## What to work on
Put the records, starting at the line that contains "The image size is (1120, 520)." and ending at the end of the records, into a Markdown table with the columns Row and Line. Number each line and leave out blank lines.

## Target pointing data

- - -

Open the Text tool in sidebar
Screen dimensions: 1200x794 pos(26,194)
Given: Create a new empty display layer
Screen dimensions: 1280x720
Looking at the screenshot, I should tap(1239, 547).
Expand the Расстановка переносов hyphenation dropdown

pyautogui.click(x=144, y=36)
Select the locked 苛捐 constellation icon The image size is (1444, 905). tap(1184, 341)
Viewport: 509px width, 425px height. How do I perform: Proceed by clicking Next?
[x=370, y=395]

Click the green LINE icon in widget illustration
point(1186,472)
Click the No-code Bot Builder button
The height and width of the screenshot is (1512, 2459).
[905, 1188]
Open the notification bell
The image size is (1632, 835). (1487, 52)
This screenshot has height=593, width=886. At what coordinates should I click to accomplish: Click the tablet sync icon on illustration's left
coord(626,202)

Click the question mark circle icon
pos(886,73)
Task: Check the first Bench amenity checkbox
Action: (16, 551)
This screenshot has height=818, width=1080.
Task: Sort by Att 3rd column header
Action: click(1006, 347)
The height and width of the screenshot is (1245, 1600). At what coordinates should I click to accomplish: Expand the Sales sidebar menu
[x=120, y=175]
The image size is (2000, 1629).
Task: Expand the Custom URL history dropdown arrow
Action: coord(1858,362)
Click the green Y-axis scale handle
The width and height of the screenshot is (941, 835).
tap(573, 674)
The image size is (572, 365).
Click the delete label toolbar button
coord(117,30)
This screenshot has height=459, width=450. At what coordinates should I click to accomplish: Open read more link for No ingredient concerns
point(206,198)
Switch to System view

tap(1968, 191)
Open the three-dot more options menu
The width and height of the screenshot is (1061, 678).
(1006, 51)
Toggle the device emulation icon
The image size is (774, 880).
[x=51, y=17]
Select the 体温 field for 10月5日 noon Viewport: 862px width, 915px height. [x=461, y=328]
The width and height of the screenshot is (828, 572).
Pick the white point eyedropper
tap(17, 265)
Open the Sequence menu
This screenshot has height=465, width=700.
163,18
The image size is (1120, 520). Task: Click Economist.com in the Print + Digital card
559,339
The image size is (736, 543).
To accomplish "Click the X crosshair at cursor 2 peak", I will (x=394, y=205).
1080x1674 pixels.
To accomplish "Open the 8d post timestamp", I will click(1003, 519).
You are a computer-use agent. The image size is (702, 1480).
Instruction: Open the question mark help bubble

- - -

## Answer to the problem
| Row | Line |
|---|---|
| 1 | The image size is (1120, 520). Task: Click Economist.com in the Print + Digital card |
| 2 | 559,339 |
| 3 | The image size is (736, 543). |
| 4 | To accomplish "Click the X crosshair at cursor 2 peak", I will (x=394, y=205). |
| 5 | 1080x1674 pixels. |
| 6 | To accomplish "Open the 8d post timestamp", I will click(1003, 519). |
| 7 | You are a computer-use agent. The image size is (702, 1480). |
| 8 | Instruction: Open the question mark help bubble |